The NHS is launching a review of whether health and social care data is secure from hackers, amid increasing concerns about cyber security.
The first chair of the Health and Social Care Information Centre, Kingsley Manning, outlined the work in an interview with HSJ.
Mr Manning also set out his plans for the new organisation.
Mr Manning said: “We think for us as a country, for the healthcare system including social care, the importance of cyber security is going to rise and we are going to undertake a major review.
“The estimated number of attempts to hack from overseas governments into British government agencies is staggering. We can make the health and social care system aware of this.”
Information Centre non-executive director Sir Ian Andrews, who also chairs the Serious Organised Crime Agency, will lead the review, Mr Manning revealed.
A paper discussed at the organisation’s executive meeting earlier this month said: “The current context of allegations about the US NSA [National Security Agency] having comprehensive access to internet provider material has raised the stakes in terms of building public confidence about how their health data is used safely.”
Data security is a high priority for the new chairman, who began his part-time role on 3 June.
The former McKinsey & Company senior adviser said the body was “in the final stage of drafting” a new code of practice for confidential information which will begin incorporating some of the recommendations from Dame Fiona Caldicott’s review of information governance, published in April.
The code will be “a vehicle for ensuring the behavioural changes required to achieve the correct balance between sharing and protecting confidentiality”, the board paper said.
Mr Manning also wants the Information Centre to have far more influence outside the NHS than in the past.
He said that while the organisation wanted out external individuals and organisations to analyse its data, he also wanted it to present information in a way that the public could understand.
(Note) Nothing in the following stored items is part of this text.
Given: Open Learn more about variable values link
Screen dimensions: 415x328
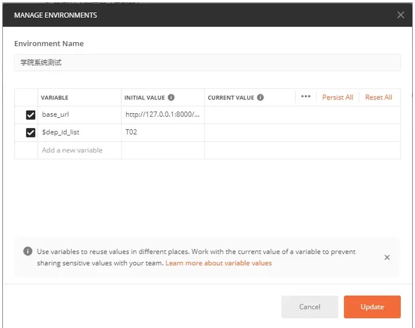Looking at the screenshot, I should pyautogui.click(x=218, y=263).
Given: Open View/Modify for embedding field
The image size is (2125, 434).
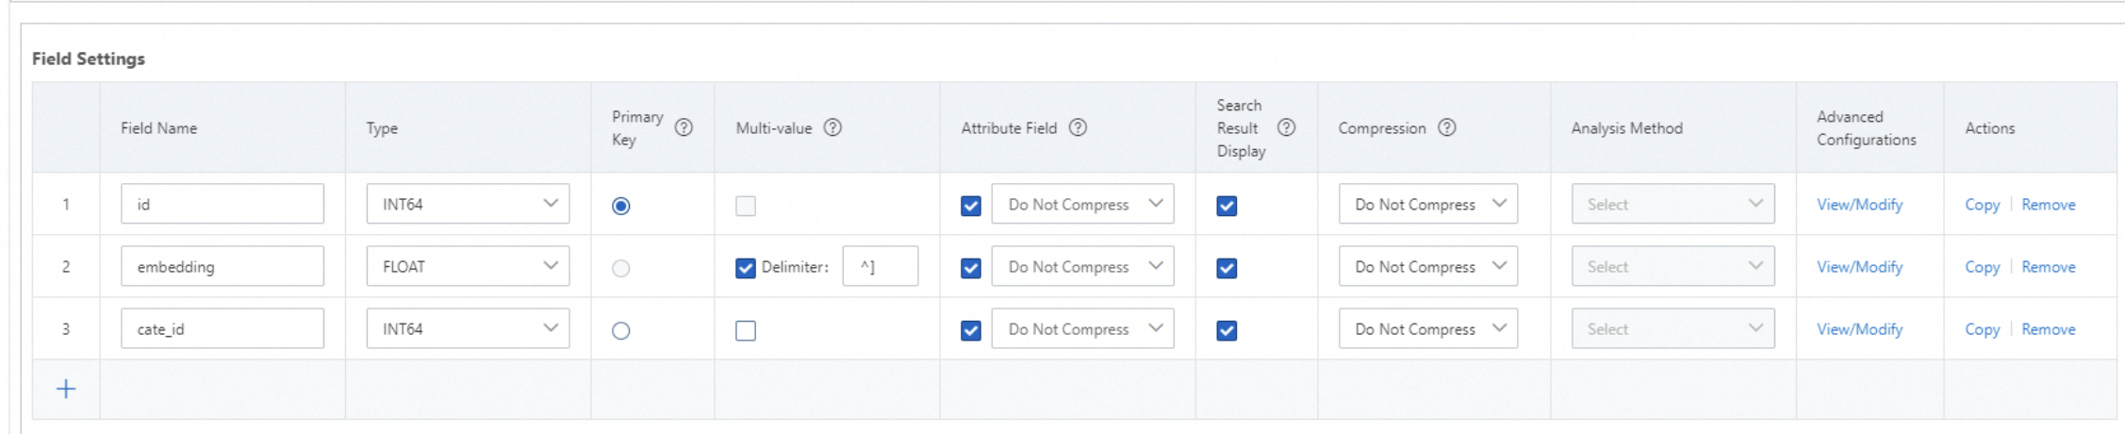Looking at the screenshot, I should coord(1859,267).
He also wanted to “speak truth to power”, he said.
Mr Manning said: “We want to see an improvement in the quality of debate which is based on evidence rather than assertion.
“The recent A&E debate has been largely based on assertion rather than evidence. Our job is to try and improve the quality of the debate.”
Earlier this month the centre issued data showing there had been no significant increase in demand for A&E out of hours.
This appeared to challenge the government’s assertion that poor out of hours primary care was to blame.
Mr Manning said the Information Centre would also be forceful in taking to task those, including media and politicians, who misused or misrepresented the centre’s data.
Addressing recent accusations the centre was “selling” personal and sensitive data, he said he wanted to send an “absolutely clear” message that the centre was only covering its costs. Mr Manning said patients’ data was not being put at risk as a result of such arrangements.
Earlier this year forms emerged which indicated firms could pay the Information Centre for access to data.
An HSCIC spokeswoman admitted to HSJ they had “not been well presented”.
“Urgent action has been taken to improve the presentation but more work needs to be done,” she said.